- Problem requirements
Present the material from the line containing "Как новичку начать" up to and including the line containing "Синтепон для декоративных" as a numbered list, leaving out any blank lines.

◇ ◇ ◇ ◇ ◇

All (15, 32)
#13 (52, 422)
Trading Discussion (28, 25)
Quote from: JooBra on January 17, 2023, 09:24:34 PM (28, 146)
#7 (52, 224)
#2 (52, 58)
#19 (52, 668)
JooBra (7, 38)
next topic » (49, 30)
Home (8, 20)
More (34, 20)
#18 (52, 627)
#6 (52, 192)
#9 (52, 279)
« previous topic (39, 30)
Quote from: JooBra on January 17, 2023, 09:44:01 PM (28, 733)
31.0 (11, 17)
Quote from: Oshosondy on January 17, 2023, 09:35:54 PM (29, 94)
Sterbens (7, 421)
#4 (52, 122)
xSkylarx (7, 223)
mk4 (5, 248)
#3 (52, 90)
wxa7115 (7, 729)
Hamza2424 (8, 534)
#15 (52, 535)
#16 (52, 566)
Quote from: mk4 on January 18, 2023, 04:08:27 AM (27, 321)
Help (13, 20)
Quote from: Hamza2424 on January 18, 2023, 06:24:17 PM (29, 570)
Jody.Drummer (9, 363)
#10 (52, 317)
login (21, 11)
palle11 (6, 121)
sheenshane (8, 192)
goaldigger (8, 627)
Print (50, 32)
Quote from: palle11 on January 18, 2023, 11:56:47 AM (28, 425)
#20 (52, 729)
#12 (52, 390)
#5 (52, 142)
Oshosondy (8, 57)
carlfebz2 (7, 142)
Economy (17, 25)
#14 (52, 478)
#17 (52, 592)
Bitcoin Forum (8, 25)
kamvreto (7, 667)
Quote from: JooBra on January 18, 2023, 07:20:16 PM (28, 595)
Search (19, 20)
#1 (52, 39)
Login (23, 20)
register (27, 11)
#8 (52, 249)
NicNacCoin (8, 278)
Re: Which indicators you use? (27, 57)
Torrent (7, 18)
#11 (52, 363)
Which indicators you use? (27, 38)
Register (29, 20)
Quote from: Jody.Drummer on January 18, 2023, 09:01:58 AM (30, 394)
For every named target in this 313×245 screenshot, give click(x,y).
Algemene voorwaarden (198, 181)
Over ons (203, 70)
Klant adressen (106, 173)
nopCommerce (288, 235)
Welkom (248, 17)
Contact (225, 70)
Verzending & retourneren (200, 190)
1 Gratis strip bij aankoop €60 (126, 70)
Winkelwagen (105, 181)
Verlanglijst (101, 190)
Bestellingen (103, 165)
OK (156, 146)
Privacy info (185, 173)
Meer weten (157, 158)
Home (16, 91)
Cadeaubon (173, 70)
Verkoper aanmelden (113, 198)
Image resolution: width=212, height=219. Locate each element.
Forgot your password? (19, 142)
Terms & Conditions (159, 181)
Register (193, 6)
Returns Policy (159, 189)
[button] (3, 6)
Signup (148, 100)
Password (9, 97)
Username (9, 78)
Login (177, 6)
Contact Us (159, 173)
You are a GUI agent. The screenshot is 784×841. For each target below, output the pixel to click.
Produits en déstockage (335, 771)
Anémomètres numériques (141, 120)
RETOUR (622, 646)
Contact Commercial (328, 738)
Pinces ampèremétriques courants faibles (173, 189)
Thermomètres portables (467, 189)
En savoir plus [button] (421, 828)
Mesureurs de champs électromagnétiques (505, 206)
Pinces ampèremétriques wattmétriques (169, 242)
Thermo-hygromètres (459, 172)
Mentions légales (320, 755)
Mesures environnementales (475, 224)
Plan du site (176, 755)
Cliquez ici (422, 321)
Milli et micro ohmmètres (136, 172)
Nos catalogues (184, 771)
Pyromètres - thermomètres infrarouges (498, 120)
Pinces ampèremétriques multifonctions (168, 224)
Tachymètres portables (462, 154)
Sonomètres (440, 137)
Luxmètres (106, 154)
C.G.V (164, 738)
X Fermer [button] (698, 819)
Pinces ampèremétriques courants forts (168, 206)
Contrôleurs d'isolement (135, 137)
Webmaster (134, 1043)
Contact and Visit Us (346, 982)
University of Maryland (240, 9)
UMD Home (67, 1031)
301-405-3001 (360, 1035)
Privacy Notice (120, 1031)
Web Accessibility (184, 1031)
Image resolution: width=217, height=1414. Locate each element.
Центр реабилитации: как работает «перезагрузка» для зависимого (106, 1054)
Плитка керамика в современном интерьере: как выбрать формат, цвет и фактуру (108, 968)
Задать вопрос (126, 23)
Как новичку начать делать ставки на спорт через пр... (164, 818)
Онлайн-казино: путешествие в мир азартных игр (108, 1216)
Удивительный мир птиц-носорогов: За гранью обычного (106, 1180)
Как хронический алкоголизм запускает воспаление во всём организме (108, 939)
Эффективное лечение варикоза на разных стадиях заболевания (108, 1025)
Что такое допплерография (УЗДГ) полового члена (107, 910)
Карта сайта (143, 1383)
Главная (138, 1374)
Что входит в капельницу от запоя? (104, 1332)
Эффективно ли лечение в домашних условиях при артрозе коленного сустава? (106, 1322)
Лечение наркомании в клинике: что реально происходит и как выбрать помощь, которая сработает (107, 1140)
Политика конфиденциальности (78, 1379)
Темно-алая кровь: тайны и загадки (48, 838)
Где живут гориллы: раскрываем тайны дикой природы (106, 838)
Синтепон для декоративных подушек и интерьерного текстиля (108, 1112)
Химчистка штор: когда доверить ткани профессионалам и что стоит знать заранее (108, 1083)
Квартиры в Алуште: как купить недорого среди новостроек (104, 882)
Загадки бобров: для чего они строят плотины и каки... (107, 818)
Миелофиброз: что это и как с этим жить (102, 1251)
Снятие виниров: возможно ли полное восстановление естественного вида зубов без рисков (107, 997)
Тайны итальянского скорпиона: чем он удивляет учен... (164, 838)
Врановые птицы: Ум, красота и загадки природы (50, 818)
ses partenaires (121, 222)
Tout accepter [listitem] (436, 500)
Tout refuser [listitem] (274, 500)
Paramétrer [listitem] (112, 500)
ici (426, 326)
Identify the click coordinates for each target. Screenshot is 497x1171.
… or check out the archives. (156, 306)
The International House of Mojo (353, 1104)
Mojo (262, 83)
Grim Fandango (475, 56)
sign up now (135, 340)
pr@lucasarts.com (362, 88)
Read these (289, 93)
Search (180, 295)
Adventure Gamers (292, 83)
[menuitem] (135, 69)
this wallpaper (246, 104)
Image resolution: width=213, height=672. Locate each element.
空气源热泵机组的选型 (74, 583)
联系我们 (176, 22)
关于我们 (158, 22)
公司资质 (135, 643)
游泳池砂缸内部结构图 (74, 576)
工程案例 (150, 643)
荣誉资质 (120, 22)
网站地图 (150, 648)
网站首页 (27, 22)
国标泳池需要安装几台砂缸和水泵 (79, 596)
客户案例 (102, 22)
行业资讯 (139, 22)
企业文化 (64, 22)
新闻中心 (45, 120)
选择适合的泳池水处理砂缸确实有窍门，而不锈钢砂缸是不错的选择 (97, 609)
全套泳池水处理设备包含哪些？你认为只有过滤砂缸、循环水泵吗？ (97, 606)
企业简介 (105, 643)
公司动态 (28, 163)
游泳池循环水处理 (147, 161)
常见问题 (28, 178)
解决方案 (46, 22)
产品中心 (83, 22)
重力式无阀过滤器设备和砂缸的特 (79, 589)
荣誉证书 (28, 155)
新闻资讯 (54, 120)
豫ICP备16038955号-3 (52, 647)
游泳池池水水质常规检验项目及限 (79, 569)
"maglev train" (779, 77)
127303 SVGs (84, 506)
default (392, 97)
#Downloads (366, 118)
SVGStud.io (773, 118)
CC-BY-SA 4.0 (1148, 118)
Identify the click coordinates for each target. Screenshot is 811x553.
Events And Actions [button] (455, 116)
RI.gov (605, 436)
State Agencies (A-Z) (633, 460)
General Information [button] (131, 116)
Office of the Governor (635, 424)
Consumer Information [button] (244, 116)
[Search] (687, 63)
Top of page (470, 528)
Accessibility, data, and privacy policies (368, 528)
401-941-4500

◇ ◇ ◇ ◇ ◇

- Solution
1. Как новичку начать делать ставки на спорт через пр... (164, 818)
2. Онлайн-казино: путешествие в мир азартных игр (108, 1216)
3. Удивительный мир птиц-носорогов: За гранью обычного (106, 1180)
4. Как хронический алкоголизм запускает воспаление во всём организме (108, 939)
5. Эффективное лечение варикоза на разных стадиях заболевания (108, 1025)
6. Что такое допплерография (УЗДГ) полового члена (107, 910)
7. Карта сайта (143, 1383)
8. Главная (138, 1374)
9. Что входит в капельницу от запоя? (104, 1332)
10. Эффективно ли лечение в домашних условиях при артрозе коленного сустава? (106, 1322)
11. Лечение наркомании в клинике: что реально происходит и как выбрать помощь, которая сработает (107, 1140)
12. Политика конфиденциальности (78, 1379)
13. Темно-алая кровь: тайны и загадки (48, 838)
14. Где живут гориллы: раскрываем тайны дикой природы (106, 838)
15. Синтепон для декоративных подушек и интерьерного текстиля (108, 1112)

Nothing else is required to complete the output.